En Marruecos, centenares de marroquíes y saharauis «desaparecieron» a manos de los servicios de seguridad desde principios de la década de los sesenta hasta finales de los ochenta. En junio de 1991, unos 300 saharauis fueron puestos en libertad en los centros de detención secretos de Qalat M’Gouna y El Aaiún cuando llevaban hasta 16 años «desaparecidos». A finales de 1991, unos 30 marroquíes quedaron en libertad en el centro de detención secreto de Tazmamart, tras haber pasado 18 años «desaparecidos». Unos 50 saharauis y unos 30 marroquíes «desaparecidos» murieron entre 1976 y 1991 en los centros de detención secretos de Agdz, Qal’at M’Gouna, El Aaiún y Tazmamart. Otros cientos siguen en paradero desconocido.
Una comisión de arbitraje a la que el rey Muhammed VI encargó en julio del 2000 que decidiera sobre la compensación debida a las víctimas de «desaparición» y sus familiares por los perjuicios materiales y psicológicos sufridos ha otorgado compensación en decenas de casos. Pero centenares de ex «desaparecidos» y familiares de víctimas siguen pidiendo a las autoridades que garanticen que se llevarán a cabo investigaciones exhaustivas.
En Yemen, sigue sin conocerse la suerte de cientos de personas «desaparecidas» desde finales de la década de los sesenta tras ser detenidas por las fuerzas de seguridad o las milicias, especialmente durante periodos de pugna política o con posterioridad a ellos.
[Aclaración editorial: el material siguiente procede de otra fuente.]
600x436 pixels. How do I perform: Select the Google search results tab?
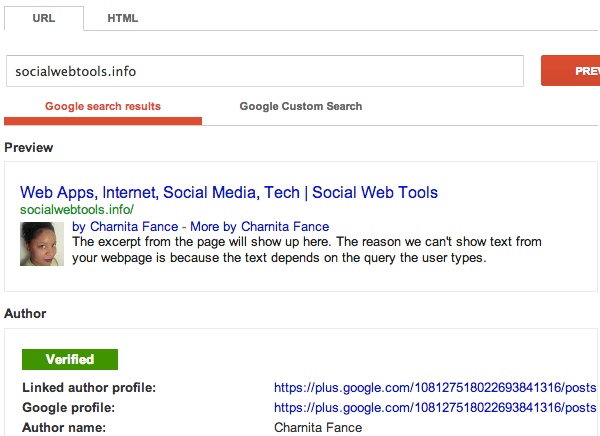[x=103, y=106]
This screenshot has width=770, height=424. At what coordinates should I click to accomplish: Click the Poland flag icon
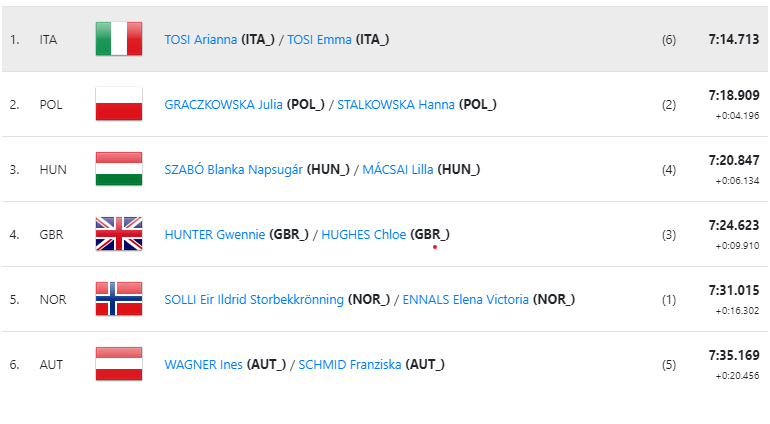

Tanto durante la guerra civil que estalló en mayo de 1994 como en enero de 1986, cuando distintas facciones del Partido Socialista de Yemen se enzarzaron en una guerra civil que duró diez días, se produjeron «desapariciones» en masa. Al parecer, las promesas del gobierno en el sentido de que se investigarían los casos de las personas «desaparecidas» desde 1994 no se convirtieron en realidad.
En noviembre de 1990, el gobierno yemení declaró que las personas «desaparecidas» antes de 1978 habían sido ejecutadas tras juicios sumarios. Con respecto a los que «desaparecieron» antes de 1986, las autoridades afirmaron que algunas personas habían quedado en libertad, pero que no se disponía de información alguna sobre otros individuos nombrados por Amnistía Internacional. Las autoridades declararon que estudiarían los casos planteados por la organización. En 1992 y 1996, Amnistía Internacional comunicó al gobierno los detalles de 269 casos que debían ser investigados, entre ellos los de presos que habían «desaparecido» en Yemen desde 1970. El entonces fiscal general se comprometió a investigar los casos de las personas que, según los informes, habían «desaparecido» desde 1994, y encontró 27 casos de «desaparición».
En el día de hoy, Amnistía Internacional une su voz a la de las familias de los «desaparecidos» y pide a todos los gobiernos que lleven a cabo investigaciones exhaustivas, conforme a las normas internacionales, sobre todos los casos de «desaparición», que hagan comparecer ante la justicia a los responsables y que aseguren que se proporcionará compensación adecuada tanto a los sobrevivientes de la práctica de la «desaparición» como a los familiares de las personas que siguen «desaparecidas».